I recently ran into an old acquaintance while shopping with my daughter. I hadn’t seen this woman in about five years and we haven’t kept in touch on social media. The conversation started off by us meeting each other’s children and talking about our oldest beginning kindergarten in the fall. We then transitioned to talk about old co-workers we had kept up with and what they were doing nowadays. The conversation was surface but polite, until it wasn’t.
This woman lowered her voice, leaned into me, and whispered, “I noticed you aren’t wearing a wedding ring. Did you get divorced?”
Sigh. The dreaded question. The anxiety slowly began to creep in and I could feel my skin turning red.

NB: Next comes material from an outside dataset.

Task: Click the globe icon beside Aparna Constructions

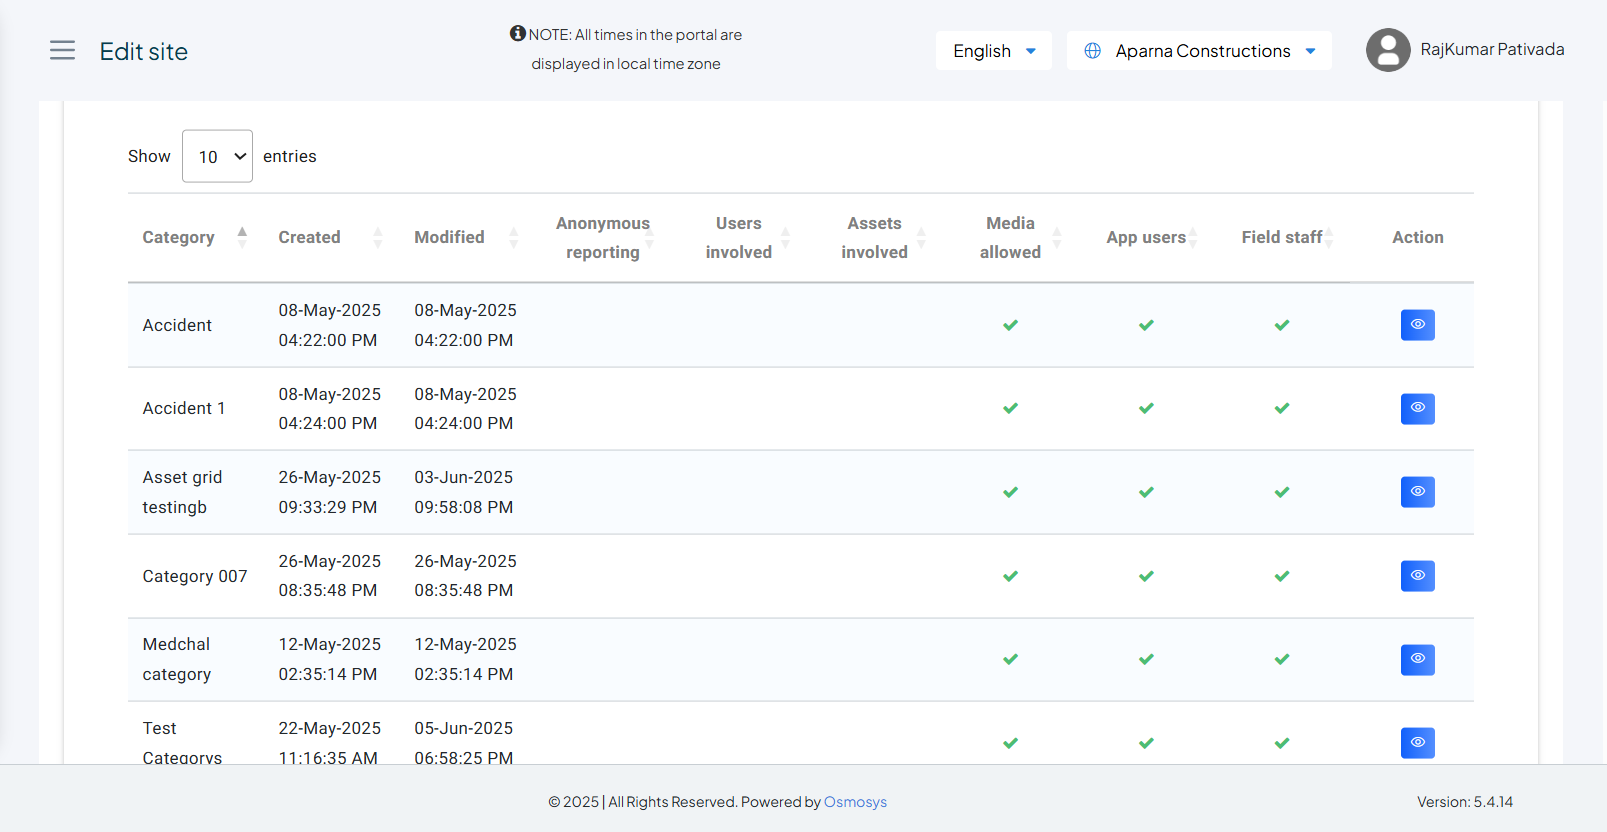Action: pyautogui.click(x=1093, y=51)
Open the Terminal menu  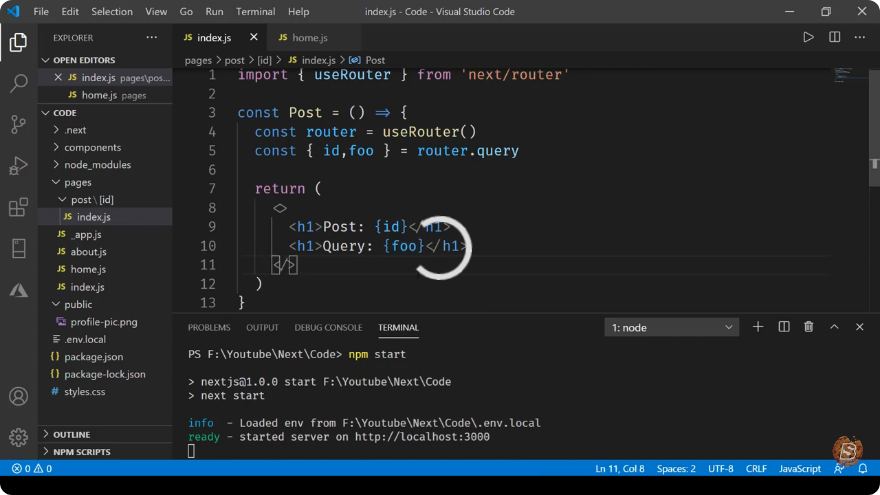click(x=255, y=11)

I worked hard to keep a calm, leveled voice when I replied. “Yes, I got divorced a few years ago.” I intentionally kept my answer short in hopes that doing so would be a clue to my discomfort with the current topic of conversation.
“Oh no, that’s terrible. Was someone unfaithful?” By this time I can guarantee my eyes were wide and the horror was beginning to display itself on my face. I wanted to find my inner child on the playground and run as fast as I could away from this public display of humility.
I answered by telling her the circumstances didn’t matter and that the result was still the same: a marriage ending.
I will never forget the words she spoke next: “It’s a shame that such a cute girl is going to waste. I’m sure it’s tough to find a man who is OK with you having baggage.”
It took every ounce of composure I could find to bite my tongue. I looked down at my daughter, who by that point was looking up at me wondering why this exchange had all of the sudden turned tense. I grabbed her hand, said goodbye to the other children, and walked straight out of the store.
I shed tears in my car. In my safe place. I cried out of embarrassment. I cried out of anger. I cried out of shame. And I cried out of sadness.
I was broken by this person’s words and that made me cry more.
This was not the only time I have felt as though I walk around wearing a red letter on my chest. Society has a way of making us feel as though every family should be traditional: one father, one mother, two or three children, and zero issues. Well, that simply isn’t the case.
Our world is made of beautiful, blended families and each one is unique in makeup. We all have troubles we go through, whether they be of financial, emotional, health, or social in nature. It is guaranteed that we can all relate to one another in some form or fashion because we are more alike than we care to admit at times.
While it may be human nature to judge quickly or jump to conclusions, I challenge us all to practice the pause and look through a lens of empathy.
Our story may not be the same but we all have a place in this world. We all belong. And we should work to make others feel as though they do, too.
I refuse to wear the scarlet letter of society and am proud of my beautiful family of two.